The formula in cell C9: =AVERAGE(C2:C7)

The formula in cell C10: =AVERAGEA(C2:C7)

Since the AVERAGE returns a #DIV/0 error (cell C9) for a range with only boolean values, you must use the AVERAGEA function instead. AVERAGEA treats a checked box’s value of TRUE as 1 and an unchecked box’s value of FALSE as 0. In the example, AVERAGEA returns 0.83, which means that 83% of the boxes are checked.

Example 4 – AVERAGEA with Numbers and Text

The two average functions treating text differently
Numbers and Text

For the last example, we have a column of data with numbers and text.

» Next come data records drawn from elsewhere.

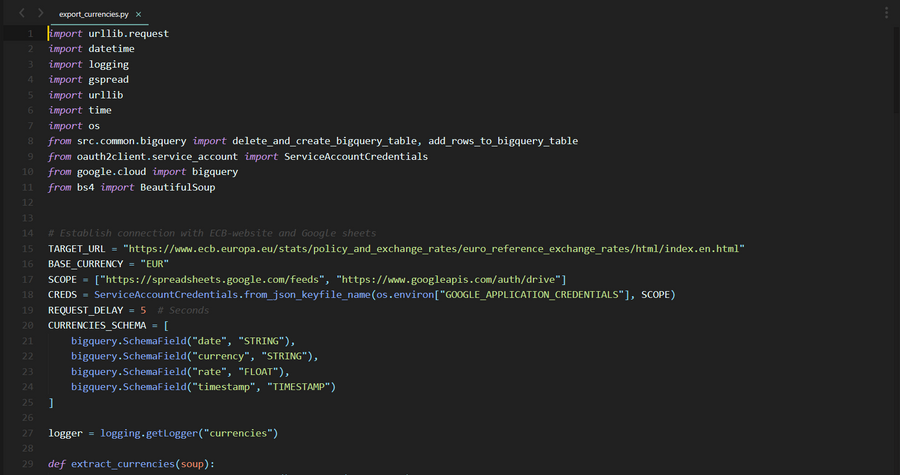The height and width of the screenshot is (475, 900).
Task: Click line number 15 in the gutter
Action: point(28,249)
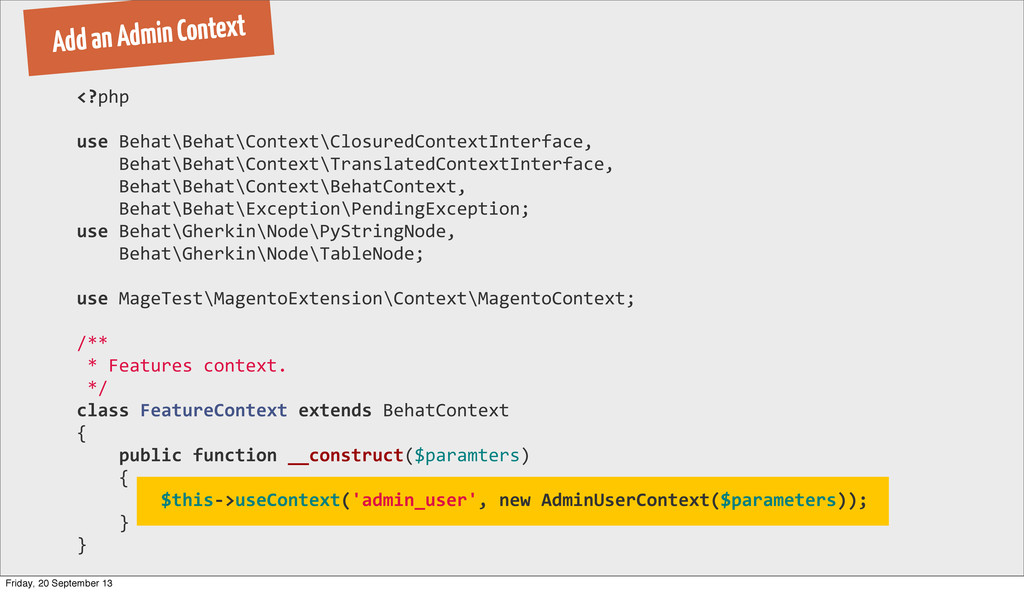Click the FeatureContext class name

pyautogui.click(x=214, y=410)
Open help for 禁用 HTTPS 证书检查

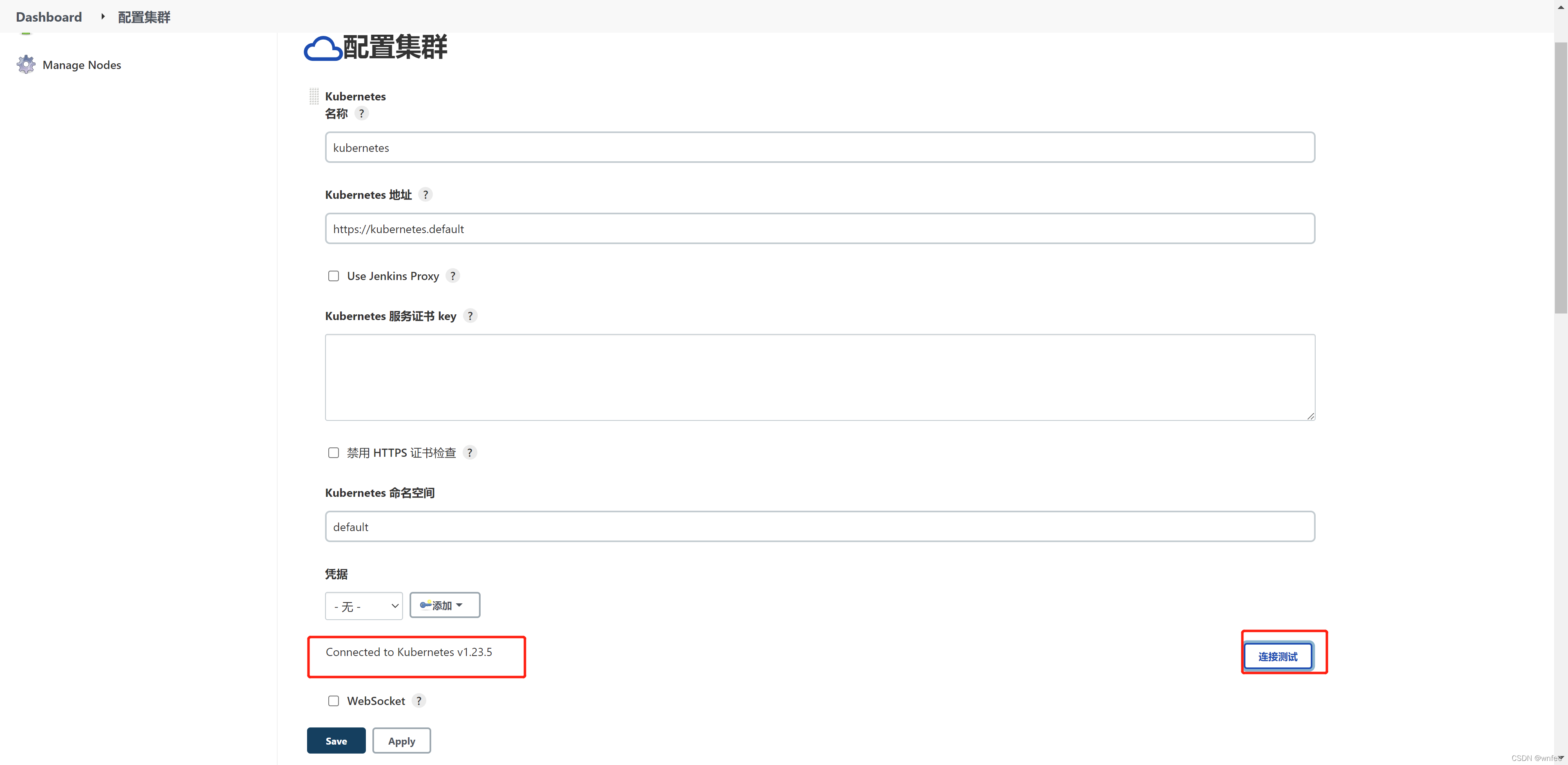click(469, 453)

Imagine the spreadsheet user intended to enter the value of $5.48 into cell C3 but ended up with the text "five forty-eight" instead. These two values sound the same when spoken but are quite different as entered.

The AVERAGE function only includes the cells with numerical values, but AVERAGEA includes the text values as well. However, since the text "five forty-eight" is not a number, AVERAGEA will count it as a 0. Therefore, AVERAGE is computing $1,159.42 divided by 5, equaling $231.88, while AVERAGEA is computing $1,159.42 divided by 6 for a total of $193.24.

The different treatment causes the two results to be significantly different. Be sure to choose which function makes the most sense for your data.

Live Examples in Sheets

Go to this spreadsheet for examples of the AVERAGE and AVERAGEA functions shown above that you can study and use anywhere you would like.

Notes

  • The AVERAGEA function considers numbers, boolean values, and text in the calculation.
  • It ignores blank cells.
  • The function counts TRUE as 1 and FALSE as 0.
  • The AVERAGEA function counts text as 0.
  • Consider using the SUBTOTAL function if you have multiple averages in one column.